**Excerpted data**
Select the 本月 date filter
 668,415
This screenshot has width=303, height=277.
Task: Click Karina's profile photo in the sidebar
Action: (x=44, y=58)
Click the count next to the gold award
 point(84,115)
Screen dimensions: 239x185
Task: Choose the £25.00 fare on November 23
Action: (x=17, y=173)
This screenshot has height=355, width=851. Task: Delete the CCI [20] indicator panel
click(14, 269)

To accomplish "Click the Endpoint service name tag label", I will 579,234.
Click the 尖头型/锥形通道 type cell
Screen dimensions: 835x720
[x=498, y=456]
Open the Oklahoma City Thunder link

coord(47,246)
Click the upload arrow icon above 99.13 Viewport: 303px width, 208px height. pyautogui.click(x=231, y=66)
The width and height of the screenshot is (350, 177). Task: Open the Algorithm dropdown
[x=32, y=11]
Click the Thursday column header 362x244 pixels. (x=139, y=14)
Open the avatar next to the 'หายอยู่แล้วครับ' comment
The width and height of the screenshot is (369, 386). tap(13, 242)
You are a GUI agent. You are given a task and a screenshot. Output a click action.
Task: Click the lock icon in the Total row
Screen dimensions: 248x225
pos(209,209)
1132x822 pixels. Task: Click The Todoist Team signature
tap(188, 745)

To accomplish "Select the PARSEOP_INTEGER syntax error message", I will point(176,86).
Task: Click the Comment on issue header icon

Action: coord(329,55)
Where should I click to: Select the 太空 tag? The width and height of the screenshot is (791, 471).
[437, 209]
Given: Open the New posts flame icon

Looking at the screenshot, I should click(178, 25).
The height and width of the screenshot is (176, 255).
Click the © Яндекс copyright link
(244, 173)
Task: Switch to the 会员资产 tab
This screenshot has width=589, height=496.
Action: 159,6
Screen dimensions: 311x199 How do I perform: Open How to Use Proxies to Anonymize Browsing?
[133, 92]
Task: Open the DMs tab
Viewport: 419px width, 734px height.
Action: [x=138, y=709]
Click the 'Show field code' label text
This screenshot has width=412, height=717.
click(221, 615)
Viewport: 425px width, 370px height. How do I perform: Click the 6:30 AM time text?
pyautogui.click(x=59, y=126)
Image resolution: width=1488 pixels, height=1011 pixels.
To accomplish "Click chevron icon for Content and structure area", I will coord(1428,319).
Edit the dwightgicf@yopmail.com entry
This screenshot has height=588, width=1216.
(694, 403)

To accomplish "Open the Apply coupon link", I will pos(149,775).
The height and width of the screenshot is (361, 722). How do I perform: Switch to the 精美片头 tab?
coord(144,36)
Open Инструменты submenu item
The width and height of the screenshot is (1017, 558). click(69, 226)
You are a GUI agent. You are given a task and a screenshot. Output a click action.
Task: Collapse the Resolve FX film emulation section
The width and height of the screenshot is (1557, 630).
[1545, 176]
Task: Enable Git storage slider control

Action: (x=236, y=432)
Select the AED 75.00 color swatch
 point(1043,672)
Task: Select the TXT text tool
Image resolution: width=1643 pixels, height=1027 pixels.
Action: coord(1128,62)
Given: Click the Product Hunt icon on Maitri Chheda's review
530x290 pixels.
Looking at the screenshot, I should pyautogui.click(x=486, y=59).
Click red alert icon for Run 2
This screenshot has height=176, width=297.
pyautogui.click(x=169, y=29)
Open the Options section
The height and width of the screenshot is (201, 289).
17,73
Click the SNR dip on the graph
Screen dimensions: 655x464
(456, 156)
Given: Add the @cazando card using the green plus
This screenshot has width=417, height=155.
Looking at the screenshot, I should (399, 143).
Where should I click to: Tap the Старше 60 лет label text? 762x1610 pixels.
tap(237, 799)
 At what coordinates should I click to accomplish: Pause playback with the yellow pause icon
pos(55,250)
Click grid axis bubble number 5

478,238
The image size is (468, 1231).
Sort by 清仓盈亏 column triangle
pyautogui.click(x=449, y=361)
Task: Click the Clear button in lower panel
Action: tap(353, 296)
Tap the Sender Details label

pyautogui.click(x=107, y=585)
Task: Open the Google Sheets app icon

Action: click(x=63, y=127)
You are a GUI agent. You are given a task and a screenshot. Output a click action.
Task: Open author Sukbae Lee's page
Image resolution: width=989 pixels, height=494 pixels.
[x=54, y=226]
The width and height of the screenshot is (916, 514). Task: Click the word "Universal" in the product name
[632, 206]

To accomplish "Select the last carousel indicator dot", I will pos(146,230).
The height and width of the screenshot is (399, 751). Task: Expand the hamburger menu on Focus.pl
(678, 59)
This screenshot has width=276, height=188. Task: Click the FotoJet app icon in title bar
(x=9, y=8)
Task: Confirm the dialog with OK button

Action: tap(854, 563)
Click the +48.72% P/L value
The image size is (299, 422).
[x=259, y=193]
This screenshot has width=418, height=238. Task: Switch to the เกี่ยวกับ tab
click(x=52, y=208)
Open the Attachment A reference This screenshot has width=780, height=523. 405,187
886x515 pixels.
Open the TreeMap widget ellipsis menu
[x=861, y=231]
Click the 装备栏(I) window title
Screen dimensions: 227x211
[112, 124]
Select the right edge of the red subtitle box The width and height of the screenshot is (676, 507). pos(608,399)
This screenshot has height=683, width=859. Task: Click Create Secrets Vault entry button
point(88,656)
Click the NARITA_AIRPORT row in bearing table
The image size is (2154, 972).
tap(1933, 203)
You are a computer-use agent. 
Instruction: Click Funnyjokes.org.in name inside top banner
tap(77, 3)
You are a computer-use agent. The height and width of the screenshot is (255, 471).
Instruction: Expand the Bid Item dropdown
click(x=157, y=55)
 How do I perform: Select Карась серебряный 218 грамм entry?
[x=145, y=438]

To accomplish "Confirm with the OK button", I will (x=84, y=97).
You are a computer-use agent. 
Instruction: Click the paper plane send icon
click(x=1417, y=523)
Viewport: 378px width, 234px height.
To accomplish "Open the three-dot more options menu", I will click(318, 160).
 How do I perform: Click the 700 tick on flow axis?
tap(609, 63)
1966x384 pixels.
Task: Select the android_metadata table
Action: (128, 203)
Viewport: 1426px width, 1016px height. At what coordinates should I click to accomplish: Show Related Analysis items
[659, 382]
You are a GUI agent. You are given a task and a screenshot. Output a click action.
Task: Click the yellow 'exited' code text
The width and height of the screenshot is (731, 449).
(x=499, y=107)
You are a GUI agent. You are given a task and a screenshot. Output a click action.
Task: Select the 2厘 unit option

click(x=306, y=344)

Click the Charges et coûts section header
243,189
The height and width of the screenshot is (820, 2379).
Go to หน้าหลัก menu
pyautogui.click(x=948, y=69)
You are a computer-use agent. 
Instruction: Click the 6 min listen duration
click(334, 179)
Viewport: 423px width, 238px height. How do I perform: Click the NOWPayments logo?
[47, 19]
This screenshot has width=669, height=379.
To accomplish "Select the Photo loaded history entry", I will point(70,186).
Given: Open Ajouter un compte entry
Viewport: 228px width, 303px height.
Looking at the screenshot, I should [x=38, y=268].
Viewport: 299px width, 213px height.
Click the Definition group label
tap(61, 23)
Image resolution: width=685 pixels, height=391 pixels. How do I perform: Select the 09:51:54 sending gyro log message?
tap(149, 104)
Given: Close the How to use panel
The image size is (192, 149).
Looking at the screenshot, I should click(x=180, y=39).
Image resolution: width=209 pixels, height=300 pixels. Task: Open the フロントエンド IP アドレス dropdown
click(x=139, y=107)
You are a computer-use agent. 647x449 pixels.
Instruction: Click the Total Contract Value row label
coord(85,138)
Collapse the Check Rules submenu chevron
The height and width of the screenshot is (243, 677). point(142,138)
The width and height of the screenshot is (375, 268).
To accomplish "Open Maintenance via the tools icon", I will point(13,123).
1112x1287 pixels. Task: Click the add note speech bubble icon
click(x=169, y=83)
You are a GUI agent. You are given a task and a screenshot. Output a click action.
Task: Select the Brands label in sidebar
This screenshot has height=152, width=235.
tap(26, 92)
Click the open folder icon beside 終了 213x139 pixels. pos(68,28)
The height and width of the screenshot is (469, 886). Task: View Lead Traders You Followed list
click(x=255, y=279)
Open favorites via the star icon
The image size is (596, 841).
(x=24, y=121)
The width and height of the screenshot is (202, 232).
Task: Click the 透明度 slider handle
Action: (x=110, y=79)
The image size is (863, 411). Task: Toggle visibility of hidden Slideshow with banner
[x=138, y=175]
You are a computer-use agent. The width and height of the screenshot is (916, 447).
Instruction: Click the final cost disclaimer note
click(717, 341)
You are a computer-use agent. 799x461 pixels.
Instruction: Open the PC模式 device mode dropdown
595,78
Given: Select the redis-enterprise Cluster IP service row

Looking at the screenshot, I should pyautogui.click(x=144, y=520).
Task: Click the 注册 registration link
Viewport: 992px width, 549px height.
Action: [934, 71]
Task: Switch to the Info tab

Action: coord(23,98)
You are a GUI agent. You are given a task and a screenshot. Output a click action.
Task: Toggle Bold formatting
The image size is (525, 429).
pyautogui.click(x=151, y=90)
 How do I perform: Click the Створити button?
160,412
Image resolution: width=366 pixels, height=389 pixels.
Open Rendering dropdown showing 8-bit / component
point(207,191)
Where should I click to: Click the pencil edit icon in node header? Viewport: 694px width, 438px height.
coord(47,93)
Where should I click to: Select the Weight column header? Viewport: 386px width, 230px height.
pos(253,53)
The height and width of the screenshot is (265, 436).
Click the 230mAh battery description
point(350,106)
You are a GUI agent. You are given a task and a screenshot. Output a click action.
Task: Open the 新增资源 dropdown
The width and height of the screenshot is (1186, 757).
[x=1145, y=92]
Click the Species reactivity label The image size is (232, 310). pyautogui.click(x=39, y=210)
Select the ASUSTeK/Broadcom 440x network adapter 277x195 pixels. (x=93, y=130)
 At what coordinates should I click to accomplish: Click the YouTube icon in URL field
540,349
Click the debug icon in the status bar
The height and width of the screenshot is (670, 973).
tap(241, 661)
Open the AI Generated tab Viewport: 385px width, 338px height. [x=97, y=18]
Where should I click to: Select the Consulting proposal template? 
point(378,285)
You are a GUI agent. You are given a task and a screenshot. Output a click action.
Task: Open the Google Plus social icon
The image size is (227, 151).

**What to do**
Return each line of the data where the word "will" appears.

**Output of the task**
To accomplish "Click the Endpoint service name tag label", I will 579,234.
To accomplish "Select the PARSEOP_INTEGER syntax error message", I will point(176,86).
To accomplish "Click chevron icon for Content and structure area", I will coord(1428,319).
To accomplish "Open the Apply coupon link", I will pos(149,775).
To accomplish "Select the last carousel indicator dot", I will pos(146,230).
To accomplish "Confirm with the OK button", I will (x=84, y=97).
To accomplish "Open the three-dot more options menu", I will click(318, 160).
To accomplish "Select the Photo loaded history entry", I will point(70,186).
To accomplish "Open Maintenance via the tools icon", I will point(13,123).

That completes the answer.